Gestreift

Mit der bei StoDesgin als Linear bezeichneten Putztechnik setzten wir in bauhandwerk unsere Reihe mit Beispielen aus der „Designer Collection“ des Herstellers fort, mit der sich Stuckateure und Maler in der anspruchsvollen Wandgestaltung vom Wettbewerb absetzten können.
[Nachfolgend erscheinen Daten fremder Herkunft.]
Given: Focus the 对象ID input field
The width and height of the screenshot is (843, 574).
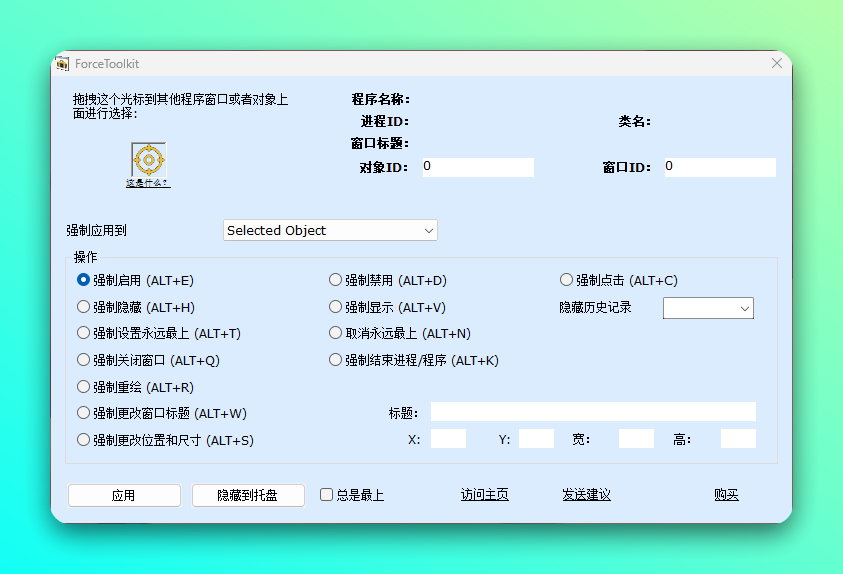Looking at the screenshot, I should (477, 167).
Auch für die bei StoDesign als Linear bezeichnete Technik innerhalb der „Designer Collection“ muss der Untergrund sehr eben sein. Darauf wird Stolit Milano im gewünschten Farbton (hier 12DC950) einmal oder mehrfach (ebenfalls als Grund- oder Ausgleichsspachtelung) mit der Traufel aufgezogen; Spachtelgrate oder Traufelschläge werden plangeschliffen und anschließend gründlich entstaubt. Ab diesem Arbeitsschritt unterscheidet sich diese Technik von der in bauhandwerk 6.2012 auf Seite 73 bereits vorstellten Fleck-Technik: Nun trägt der Handwerker mit einer langflorigen Rolle die gefüllte Strukturfarbe StoColor S grob im gewünschten Farbton auf (hier 12DC950) und bearbeitet sie – noch nass – mit einer Strukturbürste. Diese wird dabei flach angewinkelt gehalten, während der Handwerker etwa 60 bis 70 cm lange Besenzüge ausführt. Die Übergänge am Besenansatz sollten zum angrenzenden Besenzug auslaufen und versetzt ausgeführt werden. Nach Trocknung der Struktur wird die Oberfläche leicht angeschliffen, um die Spitzen zu brechen, und anschließend gründlich entstaubt. Im nächsten Schritt trägt der Handwerker Stolit Milano im gewünschten Farbton (hier 12DC320) als Schlussspachtel auf, indem er das Material stramm in Struktur-Richtung bis auf die Besenzugstruktur aufzieht. Wichtig ist, dass der Putz einen Hellbezugswert über 15 aufweist. Das porenfreie Verschlichten der angetrockneten Schlussspachtelung erfolgt mit einer leicht befeuchteten Latexschwammscheibe. Leichter Materialüberschuss wird dabei abgenommen, bis der im Besenzug strukturierte Untergrund wieder sichtbar ist.